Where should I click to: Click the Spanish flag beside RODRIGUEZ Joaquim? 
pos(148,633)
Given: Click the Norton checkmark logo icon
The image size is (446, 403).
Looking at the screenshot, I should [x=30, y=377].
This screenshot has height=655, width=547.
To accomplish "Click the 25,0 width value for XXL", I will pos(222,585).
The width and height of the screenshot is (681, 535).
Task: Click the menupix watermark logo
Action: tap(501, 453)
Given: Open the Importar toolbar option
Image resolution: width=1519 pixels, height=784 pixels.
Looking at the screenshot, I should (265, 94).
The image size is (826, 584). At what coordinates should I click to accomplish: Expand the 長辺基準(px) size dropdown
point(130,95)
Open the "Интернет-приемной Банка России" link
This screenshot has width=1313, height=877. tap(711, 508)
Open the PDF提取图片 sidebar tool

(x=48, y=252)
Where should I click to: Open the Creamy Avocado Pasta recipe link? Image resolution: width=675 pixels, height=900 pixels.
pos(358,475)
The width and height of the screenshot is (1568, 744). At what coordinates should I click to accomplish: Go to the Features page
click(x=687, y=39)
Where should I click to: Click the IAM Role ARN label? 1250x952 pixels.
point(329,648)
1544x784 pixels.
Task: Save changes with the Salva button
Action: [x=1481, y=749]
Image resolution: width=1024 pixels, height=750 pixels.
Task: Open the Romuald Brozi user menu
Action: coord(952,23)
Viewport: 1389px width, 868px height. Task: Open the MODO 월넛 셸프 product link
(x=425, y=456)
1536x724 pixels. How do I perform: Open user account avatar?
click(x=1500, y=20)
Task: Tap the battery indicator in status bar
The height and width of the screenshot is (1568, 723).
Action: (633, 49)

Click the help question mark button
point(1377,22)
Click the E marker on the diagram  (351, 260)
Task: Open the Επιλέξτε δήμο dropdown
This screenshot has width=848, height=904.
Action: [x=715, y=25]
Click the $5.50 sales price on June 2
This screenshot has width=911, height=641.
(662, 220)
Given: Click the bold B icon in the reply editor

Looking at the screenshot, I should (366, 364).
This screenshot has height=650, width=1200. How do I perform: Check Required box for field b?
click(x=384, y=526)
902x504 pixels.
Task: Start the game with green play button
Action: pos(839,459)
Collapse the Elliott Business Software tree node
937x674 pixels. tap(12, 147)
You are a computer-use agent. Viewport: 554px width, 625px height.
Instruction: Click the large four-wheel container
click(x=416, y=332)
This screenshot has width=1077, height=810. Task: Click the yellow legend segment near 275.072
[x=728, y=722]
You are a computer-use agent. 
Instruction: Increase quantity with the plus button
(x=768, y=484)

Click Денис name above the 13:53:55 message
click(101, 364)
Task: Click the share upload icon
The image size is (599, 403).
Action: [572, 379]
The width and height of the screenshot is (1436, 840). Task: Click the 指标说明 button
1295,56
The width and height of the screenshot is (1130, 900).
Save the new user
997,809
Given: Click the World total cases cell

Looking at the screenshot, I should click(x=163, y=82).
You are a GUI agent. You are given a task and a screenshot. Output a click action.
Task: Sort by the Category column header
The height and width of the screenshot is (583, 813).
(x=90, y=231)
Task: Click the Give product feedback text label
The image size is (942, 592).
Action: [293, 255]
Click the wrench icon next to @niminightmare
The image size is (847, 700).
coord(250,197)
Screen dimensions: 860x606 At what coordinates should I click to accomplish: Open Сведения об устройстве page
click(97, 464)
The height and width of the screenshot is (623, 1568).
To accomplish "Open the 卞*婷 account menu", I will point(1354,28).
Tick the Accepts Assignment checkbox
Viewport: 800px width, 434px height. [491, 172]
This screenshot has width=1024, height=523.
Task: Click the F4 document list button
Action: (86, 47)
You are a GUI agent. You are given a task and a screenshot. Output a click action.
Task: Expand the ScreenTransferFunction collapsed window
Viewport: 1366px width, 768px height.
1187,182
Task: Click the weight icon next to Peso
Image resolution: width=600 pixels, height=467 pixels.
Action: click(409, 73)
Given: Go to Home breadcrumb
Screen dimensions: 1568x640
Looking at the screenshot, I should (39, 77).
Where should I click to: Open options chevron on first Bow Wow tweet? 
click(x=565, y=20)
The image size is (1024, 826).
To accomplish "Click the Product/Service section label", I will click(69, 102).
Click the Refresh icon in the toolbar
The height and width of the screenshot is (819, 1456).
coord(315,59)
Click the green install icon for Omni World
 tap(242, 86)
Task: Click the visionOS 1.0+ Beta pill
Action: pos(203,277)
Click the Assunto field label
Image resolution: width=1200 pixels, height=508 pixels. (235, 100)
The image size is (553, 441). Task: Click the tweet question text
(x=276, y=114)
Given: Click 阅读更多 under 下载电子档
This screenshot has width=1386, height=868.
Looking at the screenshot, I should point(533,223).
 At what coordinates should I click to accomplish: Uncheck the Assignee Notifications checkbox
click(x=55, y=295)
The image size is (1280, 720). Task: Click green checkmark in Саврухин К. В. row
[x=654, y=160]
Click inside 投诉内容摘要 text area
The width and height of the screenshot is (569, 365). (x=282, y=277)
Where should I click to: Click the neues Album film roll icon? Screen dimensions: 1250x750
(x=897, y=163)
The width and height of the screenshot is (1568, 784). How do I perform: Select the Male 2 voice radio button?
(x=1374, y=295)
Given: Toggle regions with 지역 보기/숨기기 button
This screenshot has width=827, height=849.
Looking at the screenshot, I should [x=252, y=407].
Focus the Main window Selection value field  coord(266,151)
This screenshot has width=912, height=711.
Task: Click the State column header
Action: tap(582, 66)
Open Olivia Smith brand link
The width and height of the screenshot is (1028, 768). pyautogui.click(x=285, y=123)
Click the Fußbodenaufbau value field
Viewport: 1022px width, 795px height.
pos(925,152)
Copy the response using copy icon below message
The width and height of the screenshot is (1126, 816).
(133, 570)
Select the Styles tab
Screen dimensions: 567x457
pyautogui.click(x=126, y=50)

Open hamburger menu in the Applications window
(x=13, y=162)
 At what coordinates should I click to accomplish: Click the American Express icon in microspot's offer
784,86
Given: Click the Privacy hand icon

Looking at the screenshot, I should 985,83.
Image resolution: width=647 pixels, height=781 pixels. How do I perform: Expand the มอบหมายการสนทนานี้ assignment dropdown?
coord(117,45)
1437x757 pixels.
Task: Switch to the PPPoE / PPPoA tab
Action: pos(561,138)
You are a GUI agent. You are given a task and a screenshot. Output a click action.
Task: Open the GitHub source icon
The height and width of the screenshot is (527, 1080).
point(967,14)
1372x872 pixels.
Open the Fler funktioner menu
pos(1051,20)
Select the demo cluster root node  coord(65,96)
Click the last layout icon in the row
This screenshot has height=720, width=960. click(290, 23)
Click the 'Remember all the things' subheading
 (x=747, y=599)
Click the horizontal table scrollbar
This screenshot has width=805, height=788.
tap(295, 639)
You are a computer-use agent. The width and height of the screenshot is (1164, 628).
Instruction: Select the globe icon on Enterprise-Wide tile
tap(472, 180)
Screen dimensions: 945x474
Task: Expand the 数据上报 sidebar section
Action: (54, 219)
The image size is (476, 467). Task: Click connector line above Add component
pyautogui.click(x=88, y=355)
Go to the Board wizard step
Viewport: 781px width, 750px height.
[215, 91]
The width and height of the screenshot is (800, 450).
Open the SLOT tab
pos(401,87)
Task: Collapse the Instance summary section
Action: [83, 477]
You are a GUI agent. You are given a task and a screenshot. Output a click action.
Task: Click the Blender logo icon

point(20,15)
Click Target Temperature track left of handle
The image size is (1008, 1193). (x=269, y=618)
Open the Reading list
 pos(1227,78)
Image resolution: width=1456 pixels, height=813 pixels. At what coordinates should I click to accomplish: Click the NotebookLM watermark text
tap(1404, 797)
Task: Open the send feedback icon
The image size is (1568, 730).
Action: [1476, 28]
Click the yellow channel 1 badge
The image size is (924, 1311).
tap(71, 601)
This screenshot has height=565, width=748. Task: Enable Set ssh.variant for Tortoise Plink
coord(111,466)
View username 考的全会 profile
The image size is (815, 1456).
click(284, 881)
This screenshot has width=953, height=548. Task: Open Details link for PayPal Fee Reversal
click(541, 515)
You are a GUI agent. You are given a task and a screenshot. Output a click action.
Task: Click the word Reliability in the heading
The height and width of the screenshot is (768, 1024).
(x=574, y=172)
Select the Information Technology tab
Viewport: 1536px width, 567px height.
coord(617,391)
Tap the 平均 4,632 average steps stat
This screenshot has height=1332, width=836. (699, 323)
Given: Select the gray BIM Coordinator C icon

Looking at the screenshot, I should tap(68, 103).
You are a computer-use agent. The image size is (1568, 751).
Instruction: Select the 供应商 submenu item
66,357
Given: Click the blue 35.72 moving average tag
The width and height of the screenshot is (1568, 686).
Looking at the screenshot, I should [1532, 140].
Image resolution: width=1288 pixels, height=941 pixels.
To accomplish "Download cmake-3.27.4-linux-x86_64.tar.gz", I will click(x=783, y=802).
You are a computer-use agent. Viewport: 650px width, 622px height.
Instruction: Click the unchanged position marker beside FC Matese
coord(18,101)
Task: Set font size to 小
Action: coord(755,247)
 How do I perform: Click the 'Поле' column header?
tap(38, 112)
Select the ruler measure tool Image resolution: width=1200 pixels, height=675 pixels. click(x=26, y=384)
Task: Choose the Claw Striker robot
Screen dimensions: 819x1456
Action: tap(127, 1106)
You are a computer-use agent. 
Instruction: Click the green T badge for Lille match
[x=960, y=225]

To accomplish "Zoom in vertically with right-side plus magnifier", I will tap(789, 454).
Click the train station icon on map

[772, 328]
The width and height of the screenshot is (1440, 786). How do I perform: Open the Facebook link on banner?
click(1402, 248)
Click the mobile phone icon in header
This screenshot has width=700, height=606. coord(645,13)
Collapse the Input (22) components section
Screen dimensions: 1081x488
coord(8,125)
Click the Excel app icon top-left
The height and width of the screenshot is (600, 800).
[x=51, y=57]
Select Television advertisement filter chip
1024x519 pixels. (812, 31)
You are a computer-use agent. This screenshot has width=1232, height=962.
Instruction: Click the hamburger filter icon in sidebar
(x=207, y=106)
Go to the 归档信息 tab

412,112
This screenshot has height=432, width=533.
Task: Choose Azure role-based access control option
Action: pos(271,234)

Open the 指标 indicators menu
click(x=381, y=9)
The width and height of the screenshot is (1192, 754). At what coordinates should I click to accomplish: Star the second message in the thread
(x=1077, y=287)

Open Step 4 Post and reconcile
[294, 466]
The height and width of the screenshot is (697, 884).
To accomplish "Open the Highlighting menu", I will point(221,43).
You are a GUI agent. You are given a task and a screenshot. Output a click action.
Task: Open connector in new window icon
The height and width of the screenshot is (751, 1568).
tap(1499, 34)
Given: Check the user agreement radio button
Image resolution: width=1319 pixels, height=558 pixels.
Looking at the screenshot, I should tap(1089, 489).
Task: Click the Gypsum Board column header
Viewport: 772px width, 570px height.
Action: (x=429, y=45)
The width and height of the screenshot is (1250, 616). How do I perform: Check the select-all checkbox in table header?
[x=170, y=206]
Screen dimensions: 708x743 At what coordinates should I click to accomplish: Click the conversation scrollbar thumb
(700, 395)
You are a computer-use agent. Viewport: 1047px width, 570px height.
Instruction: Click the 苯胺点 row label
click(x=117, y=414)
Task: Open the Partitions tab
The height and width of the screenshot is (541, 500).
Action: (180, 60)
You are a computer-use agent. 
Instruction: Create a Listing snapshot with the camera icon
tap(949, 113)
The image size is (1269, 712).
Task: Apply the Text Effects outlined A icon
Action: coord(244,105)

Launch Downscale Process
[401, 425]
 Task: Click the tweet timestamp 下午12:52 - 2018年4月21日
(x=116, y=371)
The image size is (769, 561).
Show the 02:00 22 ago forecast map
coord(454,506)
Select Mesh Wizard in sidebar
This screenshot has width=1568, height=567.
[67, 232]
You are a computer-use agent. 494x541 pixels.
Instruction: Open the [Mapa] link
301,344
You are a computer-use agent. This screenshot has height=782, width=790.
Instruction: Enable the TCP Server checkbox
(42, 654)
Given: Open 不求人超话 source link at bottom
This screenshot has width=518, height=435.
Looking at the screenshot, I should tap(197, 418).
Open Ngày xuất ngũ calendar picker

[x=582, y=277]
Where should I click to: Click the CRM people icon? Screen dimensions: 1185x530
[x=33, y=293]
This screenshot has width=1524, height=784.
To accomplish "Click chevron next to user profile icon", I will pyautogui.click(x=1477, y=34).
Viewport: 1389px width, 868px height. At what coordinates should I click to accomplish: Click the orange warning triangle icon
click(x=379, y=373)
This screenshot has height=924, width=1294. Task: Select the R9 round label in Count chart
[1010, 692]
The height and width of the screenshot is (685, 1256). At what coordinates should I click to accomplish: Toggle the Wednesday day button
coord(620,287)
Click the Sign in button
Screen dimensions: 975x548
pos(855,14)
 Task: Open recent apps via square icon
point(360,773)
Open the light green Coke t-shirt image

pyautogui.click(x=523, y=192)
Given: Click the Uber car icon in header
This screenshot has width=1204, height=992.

────────

Your instructions: Lines holding the string "Board": find them in the listing above and copy each one.

Reply to the exercise:
Go to the Board wizard step
Task: Click the Gypsum Board column header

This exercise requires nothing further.